Estamos acostumbrados a hacer disquisiciones más o menos abstractas sobre la esencia de Dios y sus atributos. Jesús nos muestra quién es Dios: Padre Misericordioso. Su esencia parece captarla con acierto incomparable la conocida por todos Parábola del Hijo Pródigo (Cf. Lc 15, 11-32). Definitivamente nos ha mostrado el corazón de Dios en su sacrificio en la Cruz: nos busca a cada uno con amor extremo. Nos situamos por tanto en un entorno de relación, distinto a toda abstracción. No podemos comprender nada Dios, ni de la Iglesia, si no entramos en una relación, en la cual nos encontramos inmediatamente con una familia, la comunidad de los hijos de Dios.
A la inversa podríamos decir que sólo en esa relación familiar podemos descubrir a Dios, que tiene un amor de Padre. Como hijos y hermanos podemos comprender, gustar y amar vivencias que no nos cuentan los libros. Dios Padre vive y establece una relación de familia con sus hijos, hace su hogar. Nosotros vivimos y conocemos de esa experiencia de amor en la medida en que experimentamos nuestra pertenencia a Su familia. Sólo aquí, Él nos va expresando poco a poco la medida y la grandeza de Su amor. Es en la comunión diaria con Dios, en el «juntos» de su Iglesia, donde los hijos tienen que crecer, madurar y superarse. Encontramos, por tanto, una relación que exige la libertad, poner en juego nuestra respuesta. Es la tarea que nos explicita San Pablo de vivir reconciliados, y ser servidores de la reconciliación del hombre con Dios (2 Co 5, 17-21), y del hombre con el hombre.

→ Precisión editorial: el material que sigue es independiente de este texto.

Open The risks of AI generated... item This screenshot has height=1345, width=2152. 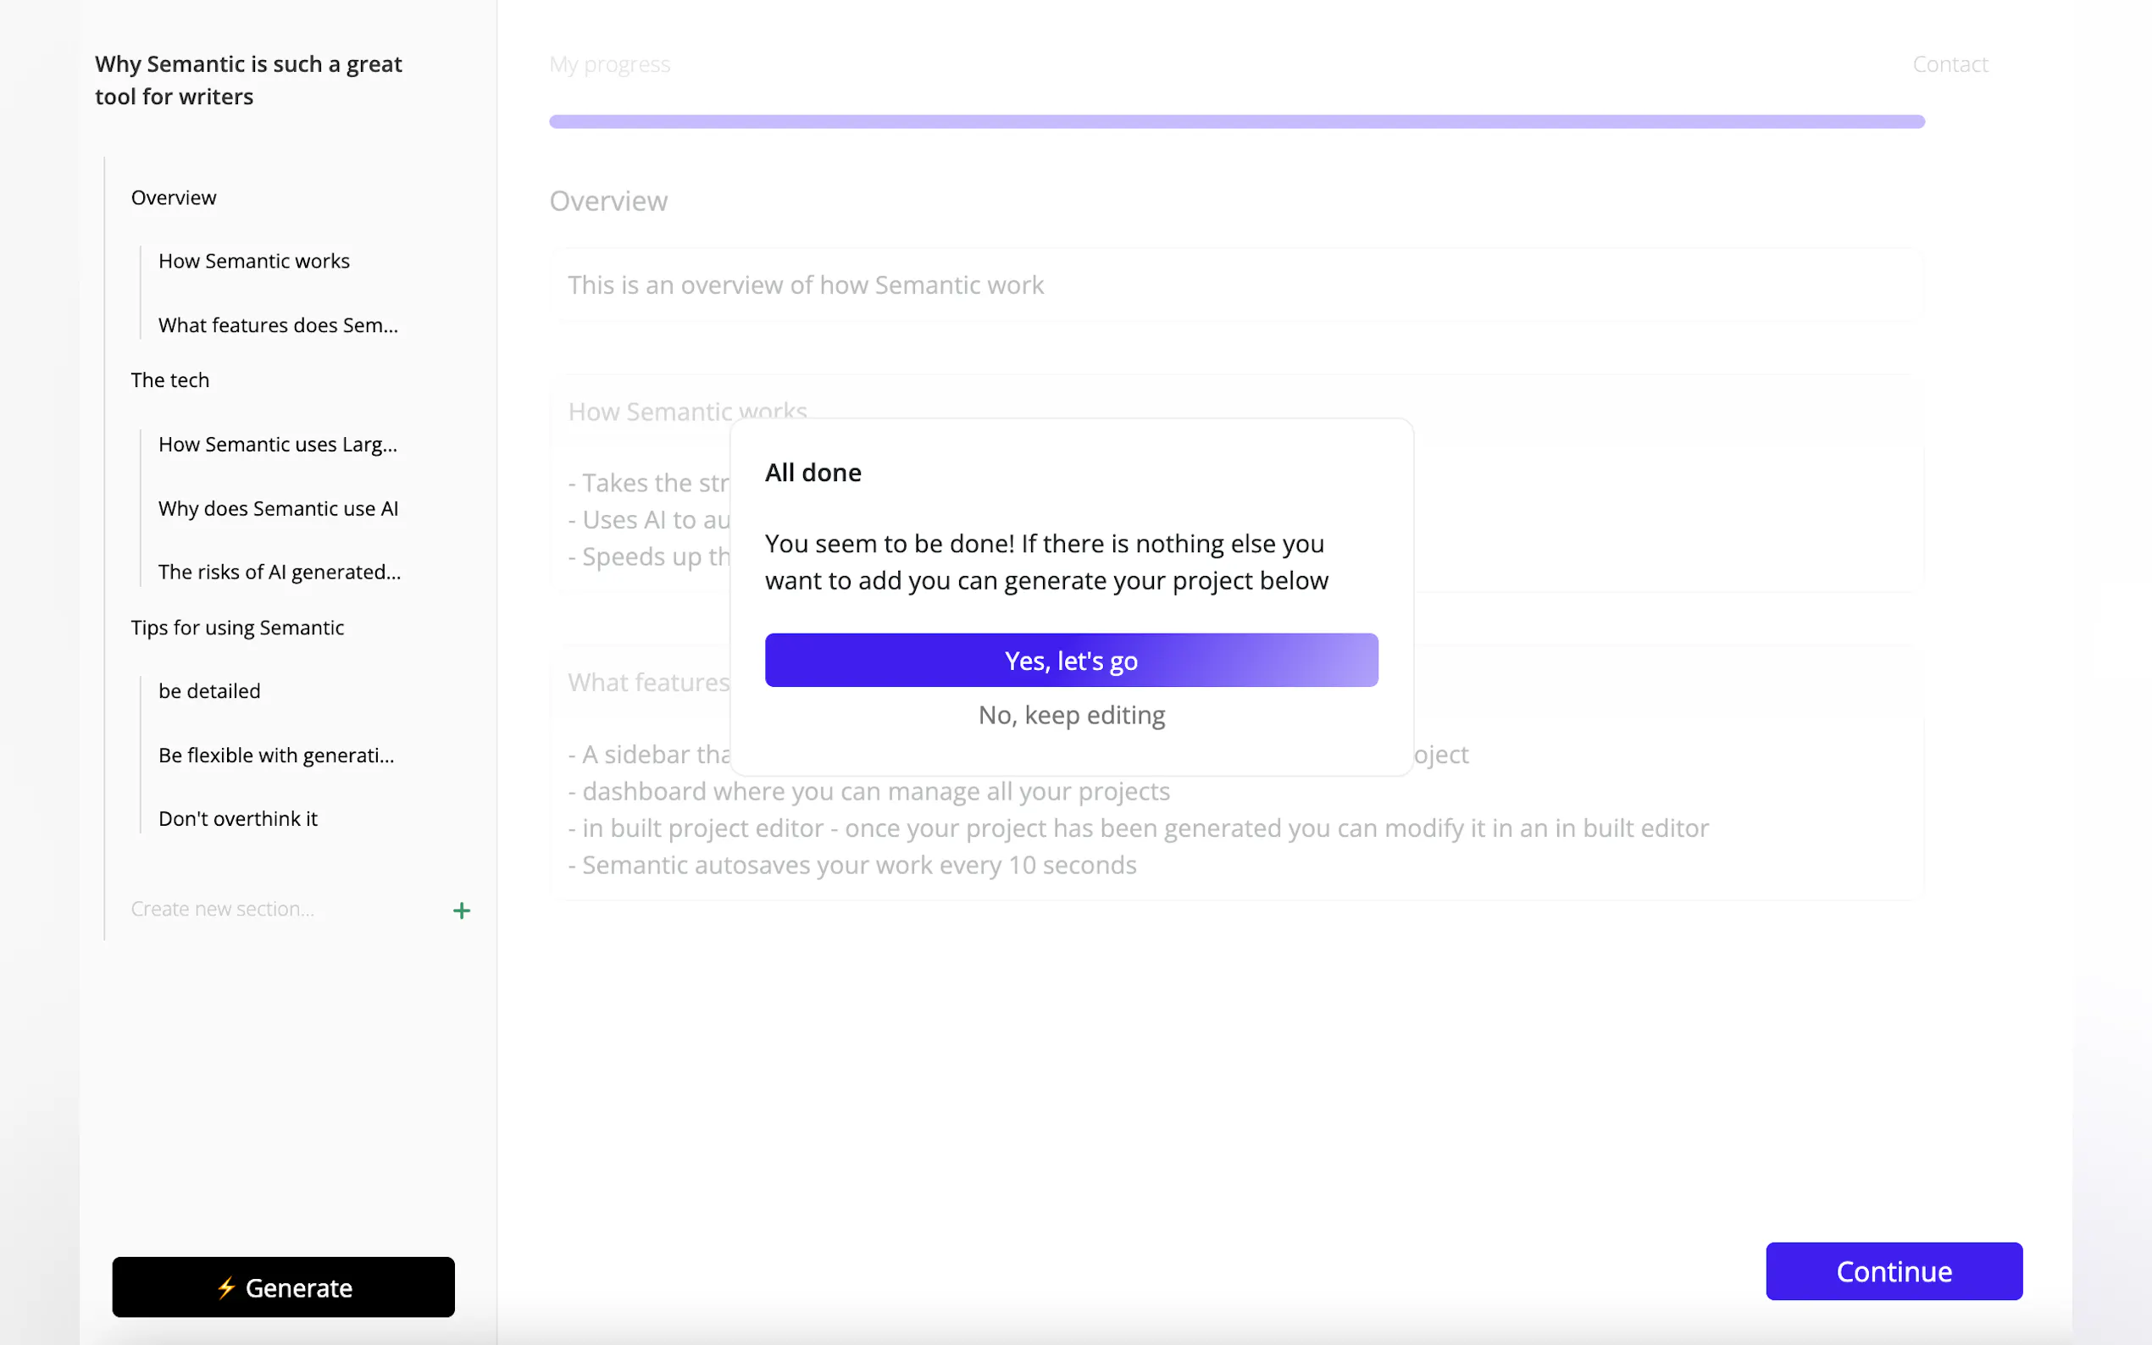pyautogui.click(x=279, y=572)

Dios no nos ha dado su amor para que construyamos una vida más cómoda y placentera, sino para hacernos crecer, vivir y gozar, con esa felicidad que se descubre al amar: en amar más que en ser amados, en amar de forma transitiva, en amar entregándonos como ha hecho Cristo, revelándonos así el camino de la verdadera reconciliación. Seamos reconciliadores, como Dios. Mostremos a este mundo dividido que Dios se ha hecho presente y que en su Iglesia encontramos una comunidad de hermanos que viven la filiación divina y la fraternidad, por haber aprendido que Dios es Padre y que nos espera para amarnos y hacernos eternamente felices con su amor en el cielo. Sólo en la gracia de Dios: la oración, la eucaristía, el sacramento del perdón, encontramos la fuente para nuestra tarea.